CENTRAL BUSINESS DISTRICT (CBD) OFFICE

Analysis

The figures contained herein focus on all CBD office buildings. Non-competitive hospital-owned properties, radio/television-occupied properties and existing buildings being converted to multifamily housing do not accurately affect local vacancy or rental rates and are therefore excluded from this analysis.

Market Overview

The CBD office market consists of approx. 3,400,000 SF. Entering 2023, the vacancy rate was 14.03% which increased slightly throughout the year, ending at 15.53%. The average asking rental rate is $10.62/SF NNN, increasing from $10.03/SF NNN at the beginning of 2023.

The term adaptive reuse summarizes the 2023 CBD office market. The former Guaranty Bank block will see the addition of approx. 100 market-rate apartments and a 10,000 SF fitness facility.

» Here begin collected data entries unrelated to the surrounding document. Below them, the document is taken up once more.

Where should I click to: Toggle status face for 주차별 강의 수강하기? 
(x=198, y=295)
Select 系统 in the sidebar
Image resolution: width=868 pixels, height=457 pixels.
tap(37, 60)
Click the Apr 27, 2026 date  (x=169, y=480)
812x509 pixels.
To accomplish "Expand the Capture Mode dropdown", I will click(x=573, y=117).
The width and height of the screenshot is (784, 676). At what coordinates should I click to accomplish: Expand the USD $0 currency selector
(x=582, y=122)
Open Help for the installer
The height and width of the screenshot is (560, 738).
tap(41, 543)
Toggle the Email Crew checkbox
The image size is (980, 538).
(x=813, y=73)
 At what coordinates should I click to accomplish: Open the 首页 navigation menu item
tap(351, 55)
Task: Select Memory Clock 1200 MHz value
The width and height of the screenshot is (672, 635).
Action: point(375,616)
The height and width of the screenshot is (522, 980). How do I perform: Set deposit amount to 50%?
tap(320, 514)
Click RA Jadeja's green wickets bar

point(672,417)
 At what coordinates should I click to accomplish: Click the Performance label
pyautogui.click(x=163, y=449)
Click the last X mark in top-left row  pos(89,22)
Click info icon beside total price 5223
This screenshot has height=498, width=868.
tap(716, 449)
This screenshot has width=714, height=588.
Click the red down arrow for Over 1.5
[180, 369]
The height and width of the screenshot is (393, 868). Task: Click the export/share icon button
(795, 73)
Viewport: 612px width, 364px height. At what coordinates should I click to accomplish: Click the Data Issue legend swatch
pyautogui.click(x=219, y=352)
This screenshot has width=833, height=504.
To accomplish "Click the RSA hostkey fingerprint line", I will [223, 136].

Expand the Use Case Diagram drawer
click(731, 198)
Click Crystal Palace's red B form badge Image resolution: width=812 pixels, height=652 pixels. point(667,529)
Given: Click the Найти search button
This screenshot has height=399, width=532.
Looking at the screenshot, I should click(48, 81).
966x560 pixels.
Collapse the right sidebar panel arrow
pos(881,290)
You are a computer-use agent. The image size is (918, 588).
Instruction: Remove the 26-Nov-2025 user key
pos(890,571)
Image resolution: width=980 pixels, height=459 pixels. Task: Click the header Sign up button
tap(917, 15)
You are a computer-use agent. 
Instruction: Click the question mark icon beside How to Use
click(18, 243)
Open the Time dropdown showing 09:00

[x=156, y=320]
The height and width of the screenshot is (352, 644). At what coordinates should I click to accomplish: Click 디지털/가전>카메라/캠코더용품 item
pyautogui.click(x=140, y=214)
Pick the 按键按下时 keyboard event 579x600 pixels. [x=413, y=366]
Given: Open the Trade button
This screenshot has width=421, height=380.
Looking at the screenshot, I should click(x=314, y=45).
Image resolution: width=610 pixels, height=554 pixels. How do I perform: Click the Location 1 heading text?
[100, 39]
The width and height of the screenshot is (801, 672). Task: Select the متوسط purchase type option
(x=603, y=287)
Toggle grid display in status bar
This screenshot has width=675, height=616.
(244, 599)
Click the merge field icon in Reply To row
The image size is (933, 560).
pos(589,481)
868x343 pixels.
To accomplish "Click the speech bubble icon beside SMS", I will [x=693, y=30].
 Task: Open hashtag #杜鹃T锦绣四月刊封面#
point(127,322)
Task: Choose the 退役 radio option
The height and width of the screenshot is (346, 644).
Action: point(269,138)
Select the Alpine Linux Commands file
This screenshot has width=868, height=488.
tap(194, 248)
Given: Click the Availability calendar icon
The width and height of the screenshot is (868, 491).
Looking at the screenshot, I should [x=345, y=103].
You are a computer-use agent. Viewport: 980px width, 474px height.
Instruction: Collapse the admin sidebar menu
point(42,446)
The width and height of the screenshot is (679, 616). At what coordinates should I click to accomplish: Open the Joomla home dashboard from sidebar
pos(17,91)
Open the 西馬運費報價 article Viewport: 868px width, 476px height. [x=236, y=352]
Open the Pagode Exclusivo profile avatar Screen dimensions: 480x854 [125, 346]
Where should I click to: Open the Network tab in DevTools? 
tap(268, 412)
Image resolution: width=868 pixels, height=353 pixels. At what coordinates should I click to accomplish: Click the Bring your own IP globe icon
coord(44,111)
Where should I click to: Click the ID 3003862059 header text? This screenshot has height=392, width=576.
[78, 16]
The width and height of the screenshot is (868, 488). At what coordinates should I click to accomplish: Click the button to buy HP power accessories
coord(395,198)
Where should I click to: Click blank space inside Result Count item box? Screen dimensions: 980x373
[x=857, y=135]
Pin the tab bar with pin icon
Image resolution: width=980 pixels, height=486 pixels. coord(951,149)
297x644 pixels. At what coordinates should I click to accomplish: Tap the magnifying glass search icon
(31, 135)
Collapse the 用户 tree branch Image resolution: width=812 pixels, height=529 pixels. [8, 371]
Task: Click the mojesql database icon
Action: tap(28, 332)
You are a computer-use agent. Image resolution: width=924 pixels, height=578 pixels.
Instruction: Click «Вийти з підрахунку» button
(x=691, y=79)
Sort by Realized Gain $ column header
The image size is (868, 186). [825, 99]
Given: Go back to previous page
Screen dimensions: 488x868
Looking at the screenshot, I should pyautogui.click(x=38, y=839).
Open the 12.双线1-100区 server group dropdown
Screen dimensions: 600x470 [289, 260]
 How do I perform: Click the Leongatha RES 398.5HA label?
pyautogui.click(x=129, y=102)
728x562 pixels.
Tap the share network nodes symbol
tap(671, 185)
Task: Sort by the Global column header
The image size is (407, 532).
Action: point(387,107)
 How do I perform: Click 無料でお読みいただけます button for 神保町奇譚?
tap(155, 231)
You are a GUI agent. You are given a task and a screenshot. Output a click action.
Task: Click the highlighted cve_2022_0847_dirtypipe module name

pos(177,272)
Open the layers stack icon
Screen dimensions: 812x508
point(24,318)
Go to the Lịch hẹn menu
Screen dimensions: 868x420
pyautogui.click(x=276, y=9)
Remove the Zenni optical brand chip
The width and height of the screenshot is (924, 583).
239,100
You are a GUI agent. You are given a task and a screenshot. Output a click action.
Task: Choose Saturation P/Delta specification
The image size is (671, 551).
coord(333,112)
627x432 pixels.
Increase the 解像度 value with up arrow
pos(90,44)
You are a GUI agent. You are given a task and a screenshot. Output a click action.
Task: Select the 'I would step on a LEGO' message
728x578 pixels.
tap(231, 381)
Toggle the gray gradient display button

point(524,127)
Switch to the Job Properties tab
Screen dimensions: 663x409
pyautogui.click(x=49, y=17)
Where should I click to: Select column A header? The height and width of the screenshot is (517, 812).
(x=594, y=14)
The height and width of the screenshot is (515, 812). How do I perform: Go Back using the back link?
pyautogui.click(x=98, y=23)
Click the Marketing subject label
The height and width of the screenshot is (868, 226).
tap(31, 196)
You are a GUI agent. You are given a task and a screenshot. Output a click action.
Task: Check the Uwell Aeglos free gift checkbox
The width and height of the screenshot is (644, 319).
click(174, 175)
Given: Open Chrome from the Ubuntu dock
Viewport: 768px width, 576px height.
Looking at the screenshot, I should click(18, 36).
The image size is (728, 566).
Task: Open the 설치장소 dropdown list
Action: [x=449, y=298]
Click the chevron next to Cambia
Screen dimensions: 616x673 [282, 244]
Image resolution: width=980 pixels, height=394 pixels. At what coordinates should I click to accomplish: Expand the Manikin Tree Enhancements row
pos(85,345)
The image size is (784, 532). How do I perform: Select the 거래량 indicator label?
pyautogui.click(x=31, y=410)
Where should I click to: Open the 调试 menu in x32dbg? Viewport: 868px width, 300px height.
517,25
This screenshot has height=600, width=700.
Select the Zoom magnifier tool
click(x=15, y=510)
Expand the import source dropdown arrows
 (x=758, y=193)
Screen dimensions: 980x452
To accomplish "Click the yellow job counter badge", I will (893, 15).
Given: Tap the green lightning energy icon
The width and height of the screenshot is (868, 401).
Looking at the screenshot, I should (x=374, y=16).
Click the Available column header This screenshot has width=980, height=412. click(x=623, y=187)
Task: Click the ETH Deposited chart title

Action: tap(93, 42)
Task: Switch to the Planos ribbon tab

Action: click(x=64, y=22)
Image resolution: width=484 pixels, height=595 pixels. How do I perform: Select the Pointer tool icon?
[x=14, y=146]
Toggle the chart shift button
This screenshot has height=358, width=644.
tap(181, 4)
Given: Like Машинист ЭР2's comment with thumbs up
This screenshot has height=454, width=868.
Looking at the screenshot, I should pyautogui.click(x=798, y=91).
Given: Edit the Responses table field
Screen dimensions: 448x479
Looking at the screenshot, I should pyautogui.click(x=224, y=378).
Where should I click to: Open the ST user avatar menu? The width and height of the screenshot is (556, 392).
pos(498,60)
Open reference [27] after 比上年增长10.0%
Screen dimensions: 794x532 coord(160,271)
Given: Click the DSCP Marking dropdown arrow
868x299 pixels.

The Economic Alliance office building repurposed its first floor as a magnet high school and the former Principal office building is slated for conversion to multifamily.

While the CBD lost electric transmission company, ITC Midwest, and the long-standing branch banking services of U.S. Bank, it gained the corporate headquarters of the Iowa Interstate Railroad, a considerable expansion of Cedar Rapids Bank & Trust and the relocation/additional investment by Shuttleworth & Ingersoll into their move to the former Gazette building.

Looking Ahead

Additional underutilized office space conversion is on the horizon. Developers and owners will continue to seek ways to fill or convert their vacant office space/buildings, specifically with multifamily, educational and medical users.

Significant transactions announced, in progress, completed or traded

  • 201 1st Avenue SE, Cedar RapidsDowntown Building — 10,160 SF building with a first-floor restaurant and second/third-floor space sold for $815,000
  • 611 2nd Avenue SE, Cedar RapidsVacant Building — renovation announced for an 8,400 SF building into first-floor restaurant/retail space and second-floor market-rate apartments, $3,318,000 investment

SUBURBAN OFFICE

Analysis

The figures contained herein focus on metro area office properties. CBD office and non-competitive owner-occupied medical buildings do not accurately affect local vacancy or rental rates and are therefore excluded from this analysis.

Market Overview

The Cedar Rapids metro suburban office market consists of approx. 5,700,000 SF. Entering 2023, the vacancy rate was 17.57% which increased throughout the year, ultimately ending at 20.32%. The average asking rental rate is $10.76/SF NNN, decreasing slightly from $10.83/SF NNN at the beginning of 2023.

2023 was a year of suburban medical and dental office expansion. Despite the high cost of new construction, demand remains lofty in this subsector. Over the next year, the metro area will gain expanded emergency medical, dental and therapeutic services.

Several metro headquarters have listed space for lease while others began calling workers back to the office, at least part-time. Suburban office space continues to be in a period of transition following the pandemic which catapulted many companies into a fully remote-work environment.

Looking Ahead

Net absorption remained negative throughout 2023 indicating a decrease in occupied space fueled largely by large/corporate vacancies. The metro continued to see a trend of tenants downsizing or foregoing lease renewals. While the future of office space is still in flux, expect lackluster new construction starts in the near term. Leasing and sales of smaller suburban buildings are anticipated to remain strong.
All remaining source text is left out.